We have no idea about the nature of discovery and its importance when it comes to what is necessary to reach a level of intelligence above our own, by ourselves. How much of what we know was actually the result of people thinking quantitatively and attending to scope, probability, and marginal impacts? How much of what we know today is the result of dumb luck versus goal-oriented, intelligent problem solving?

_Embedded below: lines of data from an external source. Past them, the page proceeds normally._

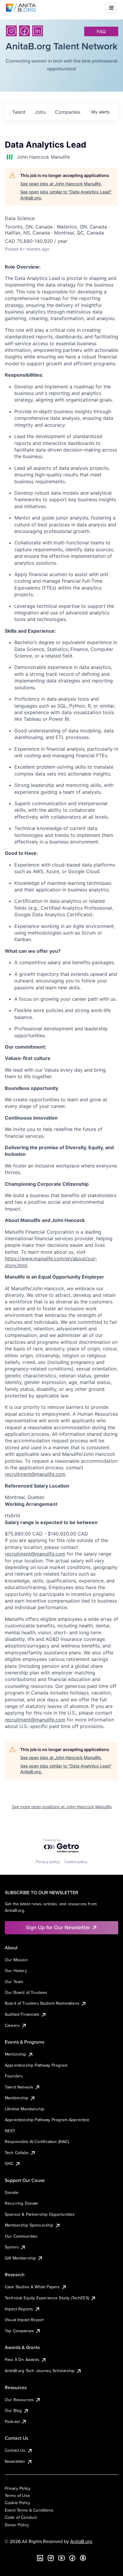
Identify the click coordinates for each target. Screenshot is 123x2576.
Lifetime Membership (24, 2109)
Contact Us (15, 2450)
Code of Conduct (21, 2517)
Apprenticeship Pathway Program (36, 2065)
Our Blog (13, 2410)
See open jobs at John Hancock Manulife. (61, 183)
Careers (12, 2025)
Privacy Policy (17, 2488)
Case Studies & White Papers (32, 2287)
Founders (14, 2076)
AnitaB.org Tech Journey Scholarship (40, 2371)
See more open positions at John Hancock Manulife (62, 1806)
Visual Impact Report (24, 2320)
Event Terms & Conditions (29, 2510)
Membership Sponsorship (29, 2225)
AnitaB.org (81, 2541)
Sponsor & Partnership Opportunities (40, 2214)
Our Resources (19, 2400)
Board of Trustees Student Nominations (42, 2003)
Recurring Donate (22, 2203)
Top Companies (19, 2331)
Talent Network (19, 2087)
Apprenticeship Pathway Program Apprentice (47, 2120)
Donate (12, 2192)
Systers (12, 2247)
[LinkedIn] (37, 30)
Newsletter (15, 2461)
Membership (16, 2098)
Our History (16, 1971)
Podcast (12, 2421)
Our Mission (16, 1960)
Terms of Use (17, 2495)
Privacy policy (48, 1861)
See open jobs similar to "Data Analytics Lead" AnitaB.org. (66, 194)
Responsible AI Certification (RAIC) (37, 2142)
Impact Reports (19, 2309)
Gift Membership (20, 2258)
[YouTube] (61, 2558)
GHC (9, 2163)
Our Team (14, 1982)
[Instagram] (11, 30)
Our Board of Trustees (26, 1992)
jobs (40, 112)
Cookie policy (75, 1861)
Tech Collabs (17, 2153)
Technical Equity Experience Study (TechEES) (47, 2298)
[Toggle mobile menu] (111, 7)
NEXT (10, 2131)
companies (67, 112)
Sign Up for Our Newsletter (58, 1927)
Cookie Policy (17, 2503)
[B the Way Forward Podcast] (83, 2558)
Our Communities (21, 2236)
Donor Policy (17, 2525)
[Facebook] (24, 30)
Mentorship (15, 2054)
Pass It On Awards (22, 2360)
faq (101, 31)
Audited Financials (22, 2014)
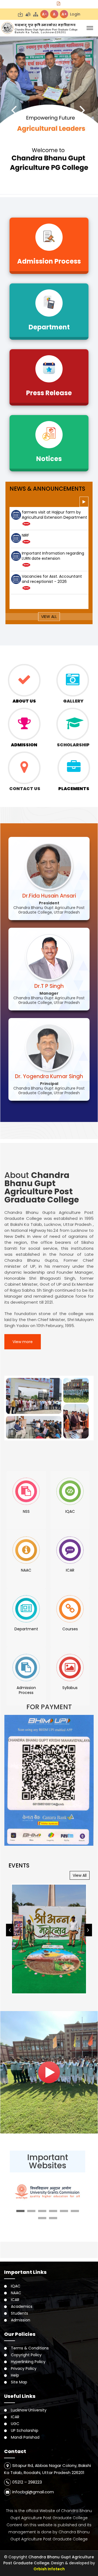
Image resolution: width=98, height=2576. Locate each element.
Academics (21, 2306)
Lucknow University (29, 2410)
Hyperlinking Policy (28, 2361)
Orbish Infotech (49, 2569)
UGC (15, 2423)
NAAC (16, 2293)
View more (23, 1341)
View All (49, 616)
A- (44, 14)
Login (75, 14)
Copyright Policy (26, 2355)
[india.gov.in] (47, 2191)
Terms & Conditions (30, 2348)
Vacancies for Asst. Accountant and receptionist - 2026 (52, 556)
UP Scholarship (24, 2430)
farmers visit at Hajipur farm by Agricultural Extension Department (54, 579)
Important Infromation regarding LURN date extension (53, 533)
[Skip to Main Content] (20, 14)
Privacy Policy (23, 2368)
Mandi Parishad (25, 2437)
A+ (64, 14)
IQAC (15, 2286)
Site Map (19, 2382)
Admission (20, 2320)
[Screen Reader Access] (28, 14)
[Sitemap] (35, 14)
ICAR (15, 2299)
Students (19, 2313)
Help (15, 2375)
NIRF (25, 512)
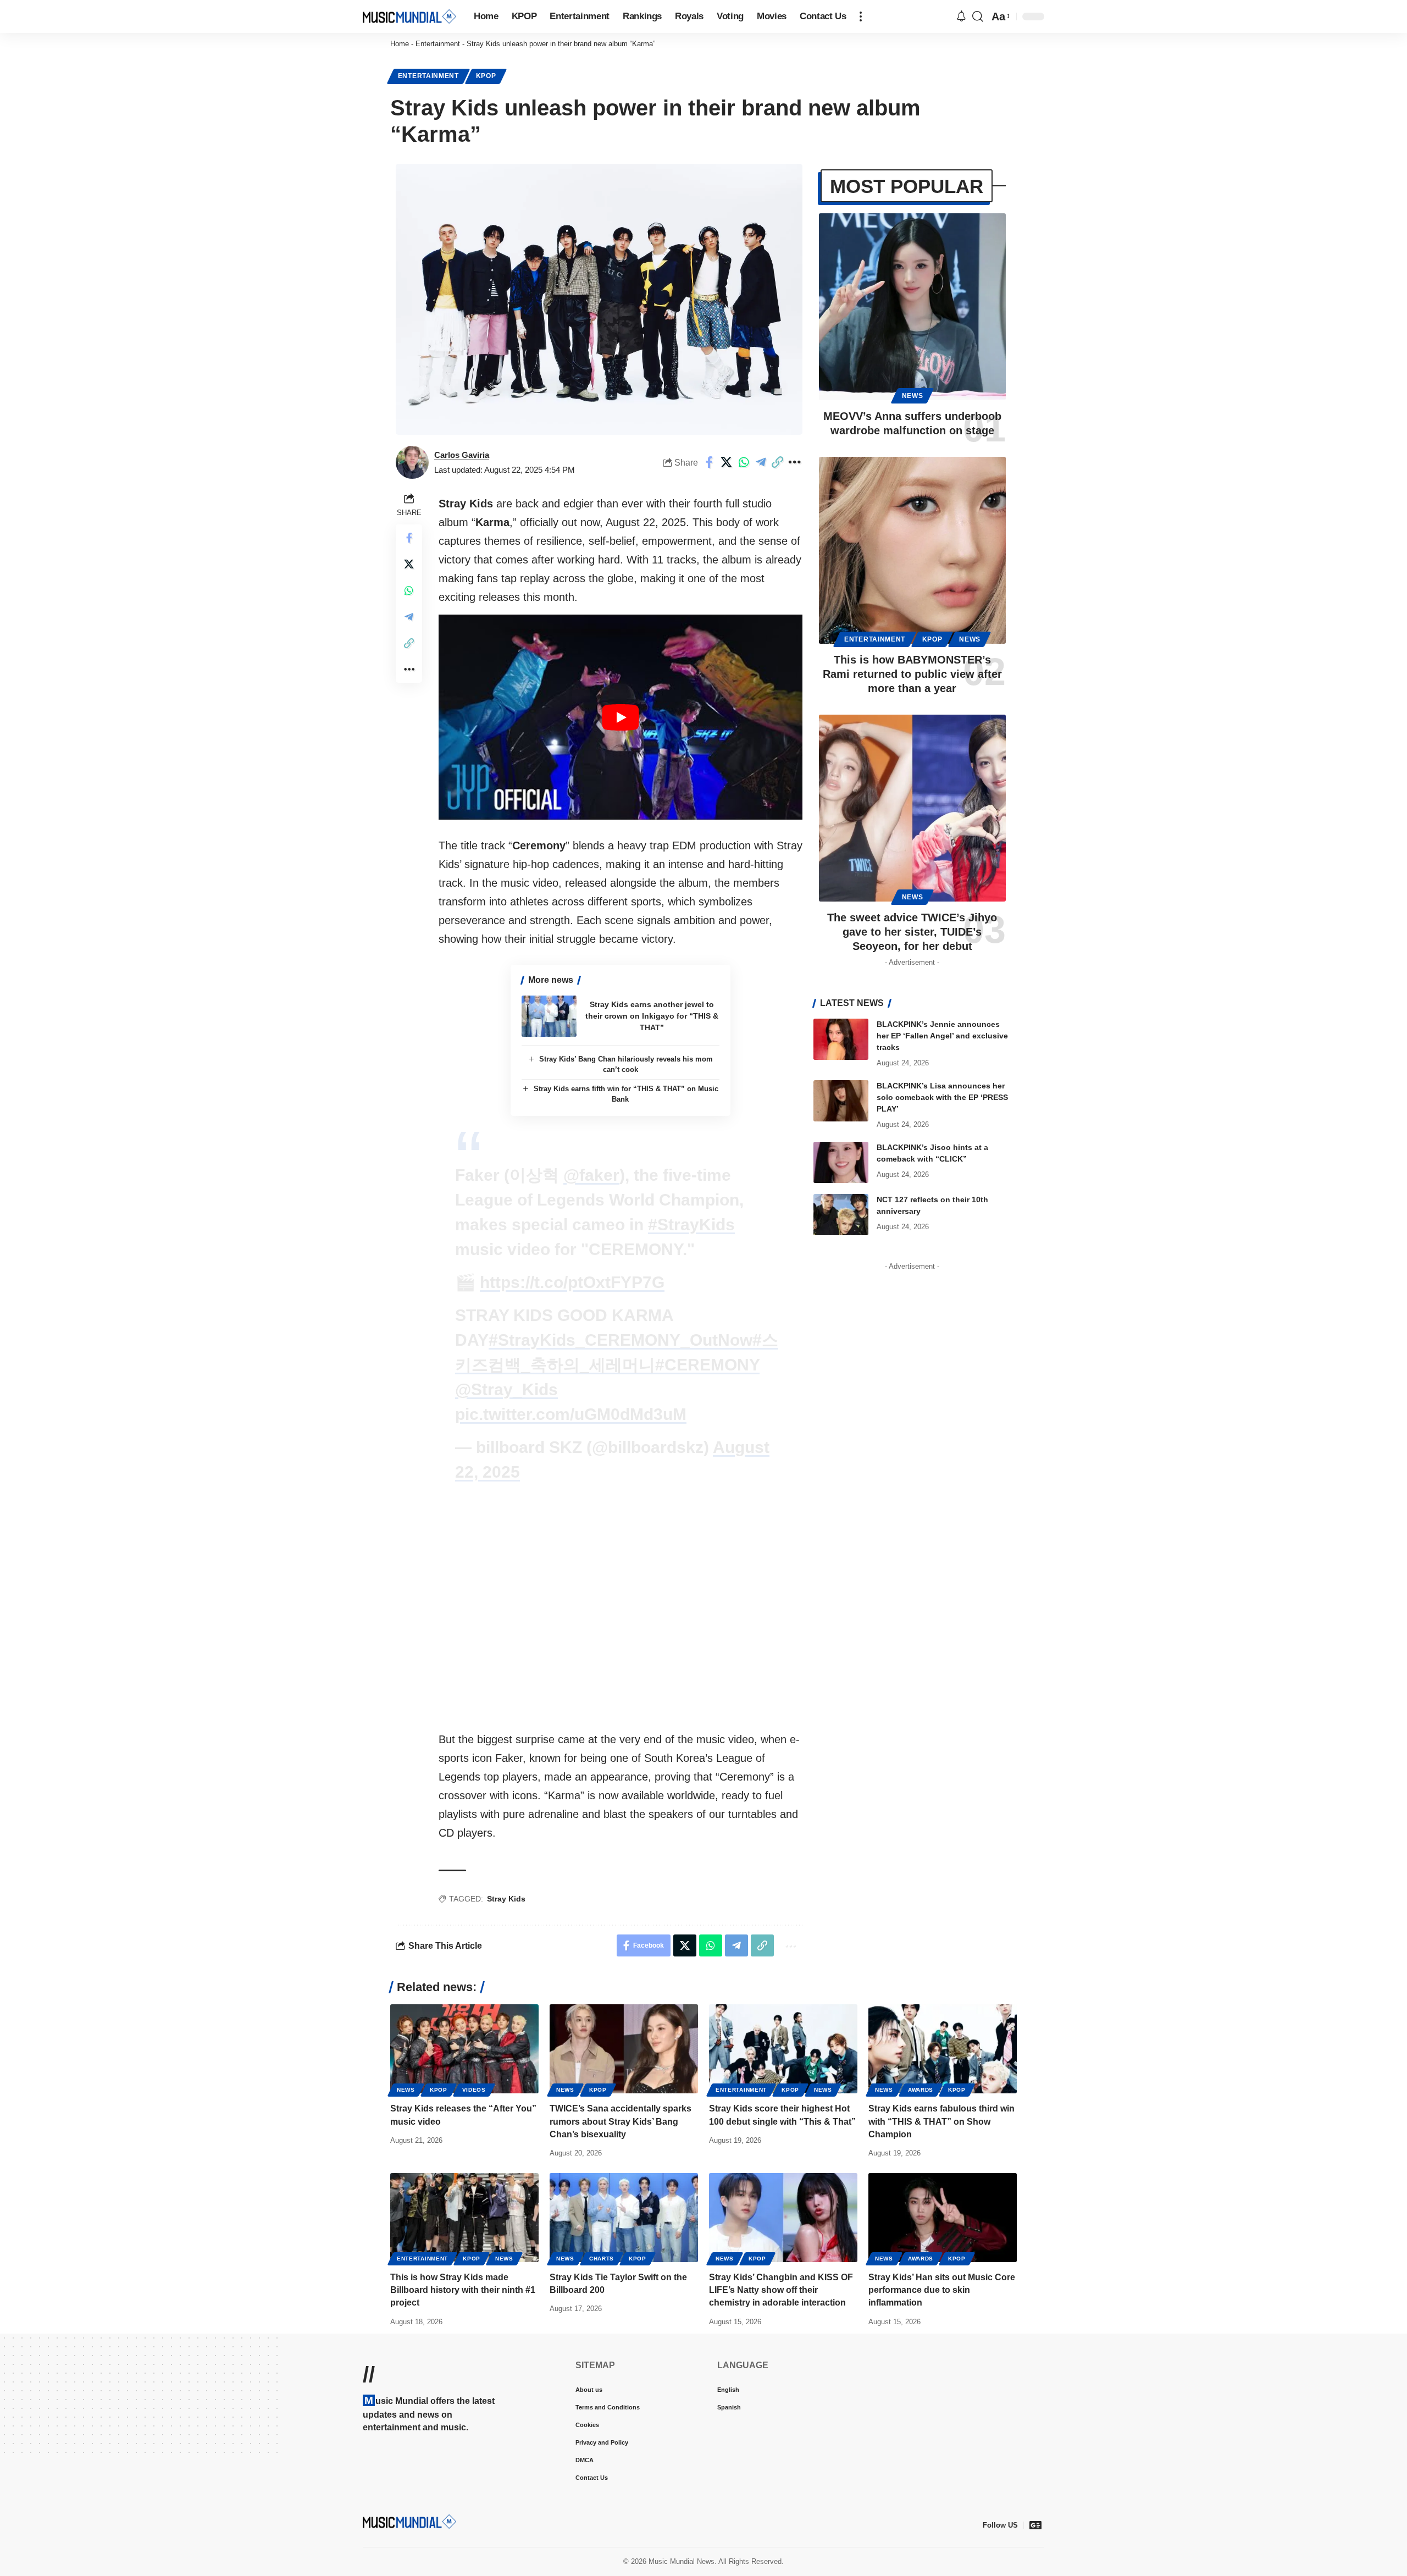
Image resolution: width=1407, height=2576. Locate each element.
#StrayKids (691, 1224)
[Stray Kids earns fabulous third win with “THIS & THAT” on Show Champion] (942, 2048)
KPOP (486, 76)
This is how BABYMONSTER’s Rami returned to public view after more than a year (912, 674)
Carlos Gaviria (461, 455)
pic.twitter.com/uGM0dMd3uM (570, 1414)
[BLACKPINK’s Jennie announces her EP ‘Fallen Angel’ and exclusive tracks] (840, 1039)
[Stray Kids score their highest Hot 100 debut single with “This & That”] (783, 2048)
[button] (860, 16)
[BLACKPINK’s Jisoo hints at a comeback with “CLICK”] (840, 1162)
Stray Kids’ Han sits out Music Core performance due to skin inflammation (941, 2290)
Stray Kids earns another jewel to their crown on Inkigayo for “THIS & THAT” (651, 1016)
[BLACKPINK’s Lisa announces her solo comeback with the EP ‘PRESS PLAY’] (840, 1100)
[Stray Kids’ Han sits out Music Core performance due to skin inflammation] (942, 2217)
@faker (591, 1175)
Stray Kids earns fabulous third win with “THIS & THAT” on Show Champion (941, 2121)
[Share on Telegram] (760, 462)
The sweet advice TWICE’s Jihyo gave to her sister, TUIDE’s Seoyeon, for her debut (912, 931)
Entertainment (438, 44)
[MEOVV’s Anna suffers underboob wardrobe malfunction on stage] (912, 306)
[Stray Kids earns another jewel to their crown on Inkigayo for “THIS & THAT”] (549, 1016)
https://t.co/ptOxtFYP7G (572, 1282)
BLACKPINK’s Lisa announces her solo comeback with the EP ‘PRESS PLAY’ (942, 1097)
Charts (601, 2259)
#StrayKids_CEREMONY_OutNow (620, 1340)
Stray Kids (506, 1898)
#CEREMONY (707, 1365)
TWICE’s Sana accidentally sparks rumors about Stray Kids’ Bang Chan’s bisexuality (620, 2121)
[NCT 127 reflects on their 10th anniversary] (840, 1214)
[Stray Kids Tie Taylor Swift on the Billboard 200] (624, 2217)
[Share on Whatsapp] (743, 462)
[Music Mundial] (409, 16)
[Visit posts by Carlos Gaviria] (412, 462)
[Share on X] (726, 462)
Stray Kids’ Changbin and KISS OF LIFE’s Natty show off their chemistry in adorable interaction (781, 2290)
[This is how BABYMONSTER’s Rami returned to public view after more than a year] (912, 550)
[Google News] (1035, 2525)
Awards (920, 2090)
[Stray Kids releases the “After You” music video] (464, 2048)
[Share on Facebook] (709, 462)
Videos (474, 2090)
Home (399, 44)
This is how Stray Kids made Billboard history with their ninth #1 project (462, 2290)
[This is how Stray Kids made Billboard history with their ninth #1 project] (464, 2217)
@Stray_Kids (506, 1389)
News (912, 396)
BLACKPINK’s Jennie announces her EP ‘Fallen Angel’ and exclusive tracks (942, 1036)
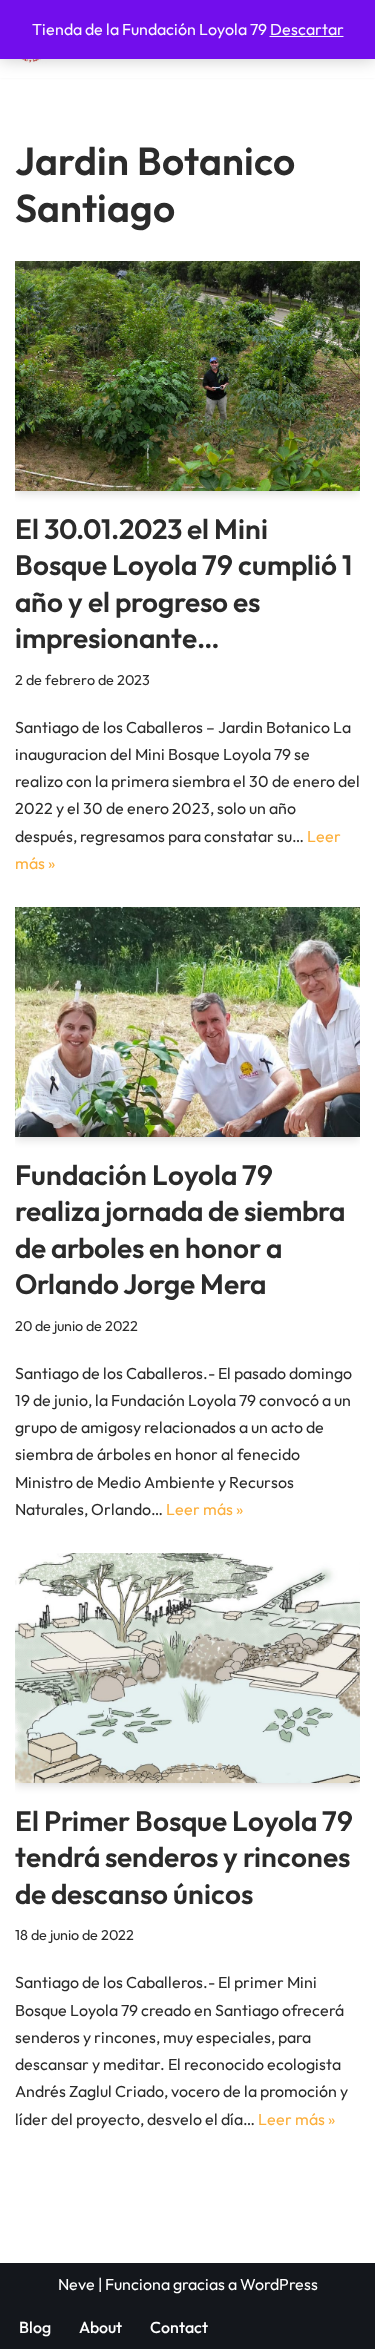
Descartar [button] (307, 29)
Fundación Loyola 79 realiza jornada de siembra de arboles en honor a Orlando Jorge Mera (180, 1229)
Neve (76, 2284)
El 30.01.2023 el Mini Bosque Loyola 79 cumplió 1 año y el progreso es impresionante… (183, 583)
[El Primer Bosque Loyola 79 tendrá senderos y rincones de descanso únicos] (187, 1668)
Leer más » (204, 1509)
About (100, 2327)
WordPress (279, 2284)
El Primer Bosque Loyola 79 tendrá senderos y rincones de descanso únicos (184, 1857)
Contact (179, 2327)
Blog (35, 2327)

Our “irrationality” and the patchwork-architecture of the human brain might constitute an actual feature. The noisiness and patchwork architecture of the human brain might play a significant role in the discovery of unknown unknowns because it allows us to become distracted, to leave the path of evidence based exploration.

A lot of discoveries were made by people who were not explicitly trying to maximizing expected utility. A lot of progress is due to luck, in the form of the discovery of unknown unknowns.

A basic argument in support of risks from superhuman intelligence is that we don’t know what it could possible come up with. That is also why it is called it a “Singularity“. But why does nobody ask how a superhuman intelligence knows what it could possible come up with?

It is not intelligence in and of itself that allows humans to accomplish great feats. Even people like Einstein, geniuses who were apparently able to come up with great insights on their own, were simply lucky to be born into the right circumstances, the time was ripe for great discoveries, thanks to previous discoveries of unknown unknowns.

Evolution versus Intelligence

It is argued that the mind-design space must be large if evolution could stumble upon general intelligence and that there are low-hanging fruits that are much more efficient at general intelligence than humans are, evolution simply went with the first that came along. It is further argued that evolution is not limitlessly creative, each step must increase the fitness of its host, and that therefore there are artificial mind designs that can do what no product of natural selection could accomplish.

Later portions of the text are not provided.